Este ajuste demográfico fue suficiente para transformar una crianza de tipo “tribal” en “individual”, con consecuencias palpables: una inédita “soledad” fraternal y una injusta concentración de expectativas de los progenitores con sus hijos (casi) únicos.

El siguiente cambio fue marcado por la incorporación de las mujeres al circuito laboral fuera del hogar. Pese a que el fenómeno, íntimamente ligado a las conquistas sociales por la igualdad de género, conmovió las bases de la familia, medio siglo después continúa el reclamo a las mujeres de ser principales gestoras de la crianza.

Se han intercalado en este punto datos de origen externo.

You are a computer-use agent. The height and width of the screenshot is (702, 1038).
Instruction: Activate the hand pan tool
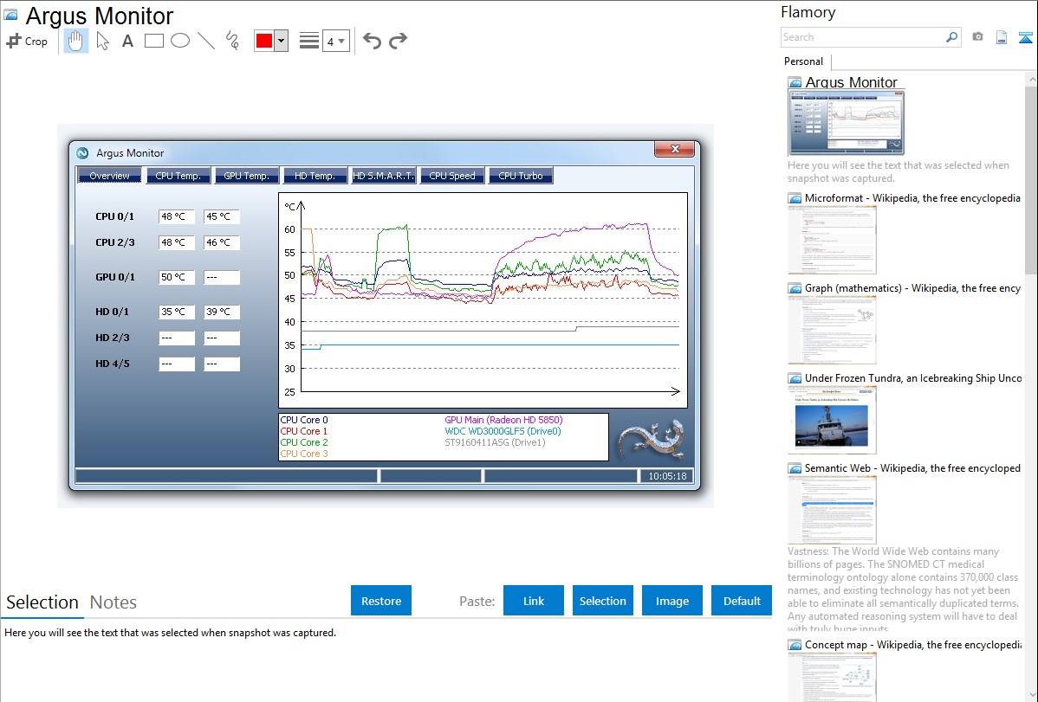coord(76,41)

Las horas de trabajo significaron ausencia del hogar para ambos sexos, lo que generó “tercerizar” la educación infantil.

Se reconoce en este uno de los principales impulsos para que la jornada escolar fuera extendida: la ausencia de padres y madres hiperocupados.

Lógicamente, los chicos también se ausentaron.

El “síndrome de las casas vacías” no es sino el producto de las largas jornadas –laborales y escolares– de quienes comparten techo por escasas horas, la mayoría para intentar dormir.

Con casas vacías y desplazamientos continuos entre actividades, el ritmo de vida se aceleró. Fue entonces cuando irrumpió el uso masivo de la tecnología digital, brillante recurso que permitiría cubrir los vacíos creados por el apuro, la ansiedad y la necesidad impostada de distracción perpetua.

Los chicos amaron las pantallas; no sólo como distractores, sino como refugios donde esconderse de algunas realidades y también de algunos adultos.

En poco tiempo, lo digital amenazó con desplazar el conocimiento. En algunas situaciones, lo logró. Hoy, para muchos alumnos, Google sabe más que una buena maestra, Wikipedia brinda más información que cualquier padre o madre, y Tik-Tok divierte más que una conversación de sobremesa.

Con menos hermanos que marcaran límites de convivencia, con menos presencia de adultos con autoridad y con una distracción adictiva, una multitud de chicos y chicas vieron a su familia reconvertirse en una organización de individuos colmados de actividades y sobreadaptados a encontrarse, de tanto en tanto, en algún cruce casual.

Fue entonces cuando llegó la pandemia: un freno súbito al ritmo conseguido.

Al inicio, se requirió de una cuota extra de tolerancia para convivir cada hora de cada día, sin la posibilidad de escape a las actividades presenciales. No había costumbre de quedarse quieto, de pausar. Fueron dos años de confusión, que terminaron de borrar el ya poco identificable límite entre el mundo adulto y el infantil.

El paisaje actual muestra la perplejidad de chicos y chicas por no saber cuál es su rol; o, en realidad, lo que se espera de ellos.

Tantos cambios ocurridos en apenas un siglo parecen excesivos para quienes siguen esperando ser criados.

Mientras se acomodan los escombros de la pandemia y se recupera alguna certeza, urge contar con adultos nobles; esos que no transmiten violencia, egoísmo ni intolerancia.

Los chicos claman, con su voz o con sus síntomas, por un nuevo orden social en paz. Escuchemos.